By: Ana Álvarez Guerrero, Enrique González Díaz (Enro)
In Cuba, saying that something is “de madre” means that something — referring to any situation, object, or even person — is really difficult, tough, and complicated. I don’t remember the first time I heard that expression. Whether it was day or night. Whether I was 6 or 14 years old. What does come to mind—perhaps as a constructed memory—are my own mother’s lips pronouncing it word by word. In the middle of a blackout, upon arriving home from work, at the end of the news broadcast…
What’s clear is that I didn’t truly understand the phrase until I became a mother myself. And I understood that there’s probably nothing in this world more “motherly” than being a mother.
Because yes, when you look at your baby, you feel a deep love blossom in your chest like never before. A force—wild, protective, powerful, capable of facing anything and anything—takes over your instincts. It doesn’t matter if you slept three, four, or zero hours; when your child smiles, it recharges your batteries to get you through another day. But, “motherly.”
My first shock was breastfeeding. I assumed it was an intuitive act. Put the baby to the breast and that’s it. Simple, I thought. However, it wasn’t.

Breastfeeding isn’t always easy: it involves resilience, bonding, and care. Photo: Enrique González (Enro)/ Cubadebate.
The chill running through my body, the deep, bleeding sores, the pressure to do it, that everyone has done it before, that it “heals fast,” that the more you put the baby to the breast, the faster it heals.
But it’s not like that. It hurts more.
As a new mother, frustration arrived—in the form of fevers and trickle-in pumping sessions—accompanied by guilt, which visited me for a while. Because if there’s one thing that’s very “motherly,” it’s guilt.
“Am I failing? Am I doing it right?”
Luckily, other mothers took me under their wing. My own—who didn’t fully understand the situation but was still a pillar of support—and two others who changed everything.
Claudia—with a baby only a month older—pumped and froze several ounces of her breast milk and sent it to feed my baby. Is there anything more human and primal than a mother feeding another child, by instinct?
Janet encouraged me and offered advice constantly, drawing on her experience as a first-time mother. She enrolled me in a community called La Leche League Cuba so I would have the support and information I needed to save breastfeeding. And if that weren’t enough, she donated several cans and bottles of baby formula that she had saved. Is there anything more maternal than empathy for another mother?
Memories of that time are fragmented, but the gratitude is boundless.
If one thing is clear, it’s the certainty that it was the first, but not the last, time things got—or will get—”motherly.”

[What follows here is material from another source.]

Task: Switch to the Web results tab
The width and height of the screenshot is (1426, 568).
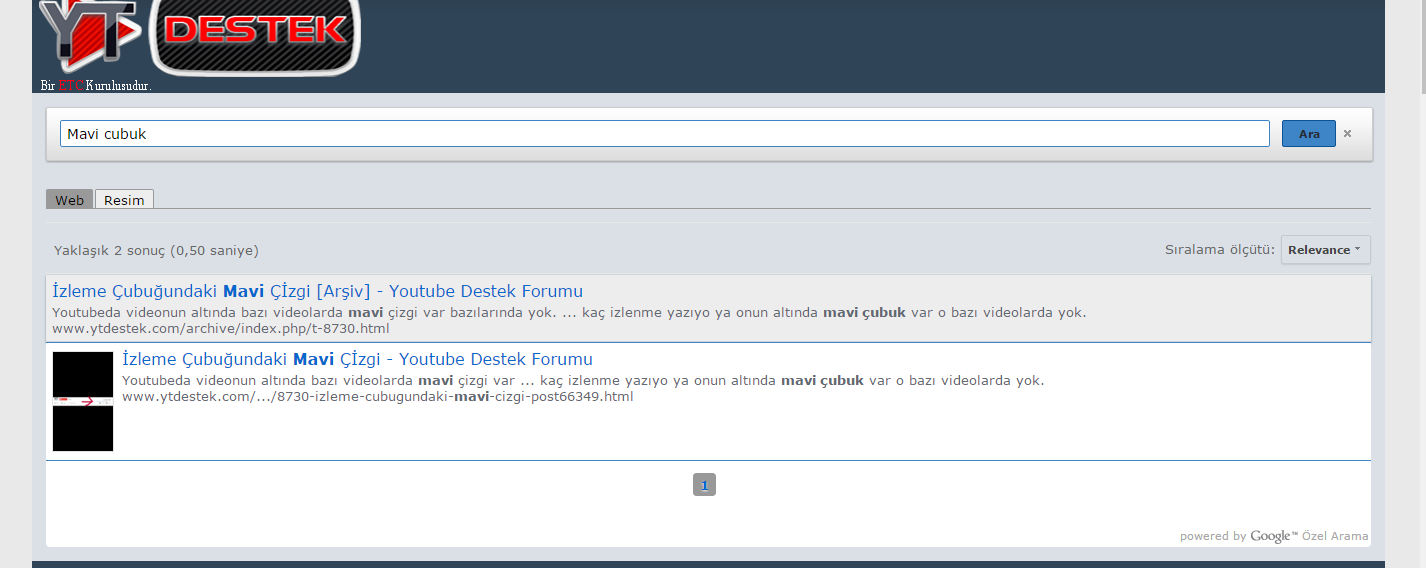Action: (x=69, y=200)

However, on this day, I can only think of my own mother and all the others who, in the midst of such complex circumstances, manage—what for others might be impossible—for their children.

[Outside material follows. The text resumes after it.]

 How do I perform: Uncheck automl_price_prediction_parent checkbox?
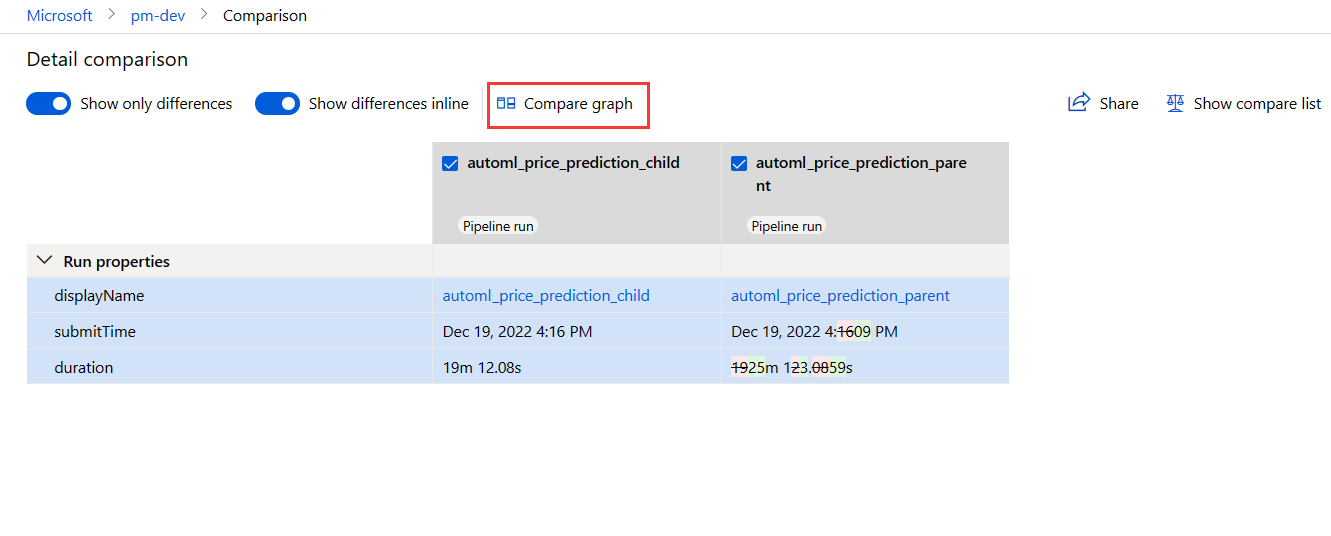point(739,163)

Those who swat away mosquitoes and fan themselves tirelessly during the blackout. And yet, they get up early to go to work, to breastfeed, to love and support.
Those who care for their own mothers, those who don’t have them, those who miss them. Those who yearn for the children who have left. Those who worry about those who are here and their future.
Those who suffer because they don’t have the medicine they need—or the medicine that’s scarce—to heal the pain of others or their own.
Those who juggle everything to feed their families, to clothe them, to bathe them.
Those who didn’t give birth biologically and yet still became mothers.
Those who teach, those who heal, those who work the land, those who build, those who innovate, those who sustain this country through countless sacrifices and efforts.
To all of you, thank you for being there when life gets tough. Today and always.